A Cabinet of Curiosities was a collection in Renaissance Europe of objects that had yet to be fitted into a category. Without more than one object of the same type there wasn’t a group but together they were a category.
More recently, Mr Wilson’s Cabinet of Wonders: Pronged Ants, Horned Humans and Other Marvels of Jurassic Technology, by Lawrence Weschler, shows exhibits of things so unique in David Wilson’s Museum of Jurassic Technology that it makes you wonder if they are real.
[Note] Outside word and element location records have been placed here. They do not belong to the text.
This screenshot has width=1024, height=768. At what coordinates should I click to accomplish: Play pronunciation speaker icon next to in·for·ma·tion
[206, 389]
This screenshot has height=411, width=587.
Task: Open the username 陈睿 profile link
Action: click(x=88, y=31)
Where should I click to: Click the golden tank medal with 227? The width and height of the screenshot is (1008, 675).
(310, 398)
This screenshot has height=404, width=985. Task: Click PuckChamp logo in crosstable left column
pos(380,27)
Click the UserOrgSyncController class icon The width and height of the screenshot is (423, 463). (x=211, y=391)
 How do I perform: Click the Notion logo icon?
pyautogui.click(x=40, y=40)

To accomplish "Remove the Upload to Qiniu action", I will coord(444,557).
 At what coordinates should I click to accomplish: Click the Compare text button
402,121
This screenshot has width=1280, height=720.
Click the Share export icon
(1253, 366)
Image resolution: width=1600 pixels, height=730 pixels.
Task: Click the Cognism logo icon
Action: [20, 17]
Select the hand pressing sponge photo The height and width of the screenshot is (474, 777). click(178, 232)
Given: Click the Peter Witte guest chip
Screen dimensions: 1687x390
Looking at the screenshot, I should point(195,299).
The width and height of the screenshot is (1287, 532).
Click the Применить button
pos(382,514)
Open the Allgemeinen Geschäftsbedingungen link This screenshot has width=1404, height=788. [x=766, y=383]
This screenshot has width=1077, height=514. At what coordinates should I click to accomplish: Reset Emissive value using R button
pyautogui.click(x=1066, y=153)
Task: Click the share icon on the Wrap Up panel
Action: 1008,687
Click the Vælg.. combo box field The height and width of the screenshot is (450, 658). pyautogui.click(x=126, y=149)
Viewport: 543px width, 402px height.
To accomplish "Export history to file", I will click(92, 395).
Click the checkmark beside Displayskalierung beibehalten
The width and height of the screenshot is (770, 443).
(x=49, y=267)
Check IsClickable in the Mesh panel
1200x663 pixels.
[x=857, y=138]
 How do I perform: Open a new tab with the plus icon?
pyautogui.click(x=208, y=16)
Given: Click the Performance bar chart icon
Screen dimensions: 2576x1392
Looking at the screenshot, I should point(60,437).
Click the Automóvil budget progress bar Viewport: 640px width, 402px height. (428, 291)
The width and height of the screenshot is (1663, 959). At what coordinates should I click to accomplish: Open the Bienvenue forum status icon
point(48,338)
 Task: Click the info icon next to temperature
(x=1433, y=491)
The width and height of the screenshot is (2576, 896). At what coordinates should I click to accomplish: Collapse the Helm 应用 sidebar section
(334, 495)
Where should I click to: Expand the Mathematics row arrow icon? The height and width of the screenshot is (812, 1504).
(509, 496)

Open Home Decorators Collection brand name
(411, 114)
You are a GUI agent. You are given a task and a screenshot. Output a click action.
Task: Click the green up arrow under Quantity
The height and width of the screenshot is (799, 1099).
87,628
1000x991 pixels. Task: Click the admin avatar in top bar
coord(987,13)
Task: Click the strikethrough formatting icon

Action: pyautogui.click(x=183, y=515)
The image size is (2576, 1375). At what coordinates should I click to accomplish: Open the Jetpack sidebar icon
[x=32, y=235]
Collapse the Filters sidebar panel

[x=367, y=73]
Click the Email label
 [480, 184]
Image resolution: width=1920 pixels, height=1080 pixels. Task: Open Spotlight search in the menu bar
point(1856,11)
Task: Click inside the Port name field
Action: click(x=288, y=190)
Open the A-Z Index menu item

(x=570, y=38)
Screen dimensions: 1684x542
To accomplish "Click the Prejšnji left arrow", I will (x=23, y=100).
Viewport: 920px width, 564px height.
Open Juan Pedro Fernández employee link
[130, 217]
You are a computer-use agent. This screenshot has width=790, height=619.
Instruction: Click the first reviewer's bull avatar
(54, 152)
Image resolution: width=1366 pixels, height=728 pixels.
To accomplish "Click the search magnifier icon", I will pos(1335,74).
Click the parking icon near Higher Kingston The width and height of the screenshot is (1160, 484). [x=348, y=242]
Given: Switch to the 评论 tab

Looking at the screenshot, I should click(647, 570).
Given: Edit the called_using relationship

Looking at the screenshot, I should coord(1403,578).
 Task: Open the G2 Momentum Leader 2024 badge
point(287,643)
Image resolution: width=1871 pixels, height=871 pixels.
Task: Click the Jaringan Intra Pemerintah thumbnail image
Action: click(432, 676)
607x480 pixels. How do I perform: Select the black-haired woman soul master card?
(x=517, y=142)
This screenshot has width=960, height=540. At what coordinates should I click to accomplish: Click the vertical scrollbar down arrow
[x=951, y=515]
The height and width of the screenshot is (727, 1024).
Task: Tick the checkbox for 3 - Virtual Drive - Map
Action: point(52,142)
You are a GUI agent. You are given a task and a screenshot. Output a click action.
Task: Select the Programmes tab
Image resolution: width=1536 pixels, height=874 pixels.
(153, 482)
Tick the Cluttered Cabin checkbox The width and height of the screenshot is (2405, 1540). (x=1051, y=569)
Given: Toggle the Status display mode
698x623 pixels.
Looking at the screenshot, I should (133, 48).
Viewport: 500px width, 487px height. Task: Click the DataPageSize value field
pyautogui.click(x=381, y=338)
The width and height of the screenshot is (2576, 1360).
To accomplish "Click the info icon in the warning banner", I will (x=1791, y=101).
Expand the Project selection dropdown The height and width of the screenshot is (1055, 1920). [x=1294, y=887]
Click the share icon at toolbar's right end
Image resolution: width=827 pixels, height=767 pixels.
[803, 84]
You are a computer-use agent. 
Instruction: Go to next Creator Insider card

You can still make your own cabinet of curiosities. Keri Smith will help you create your own “Portable Life Museum”. Her book How to Be an Explorer of the World, increases our ability to notice the uniqueness of everything through exercises from easy to grasp such as collect multiples of one thing such as shells to a bit more daring such as make tracings of stains and blotches that you find to the more public such as making instant sculpture with whatever you have around you.
I’ve made collections of unique objects for some time including collections of sculptural seeds, collections of leaves, and collections of seemingly random objects. This cabinet of curiosities is of small objects: a broken doll head, a paper doll shoe, a eucalyptus seed, a matchbox, 3 thimbles, a silver perfume container, 2 shells, a clock, a stone and orange thread. A portable life museum.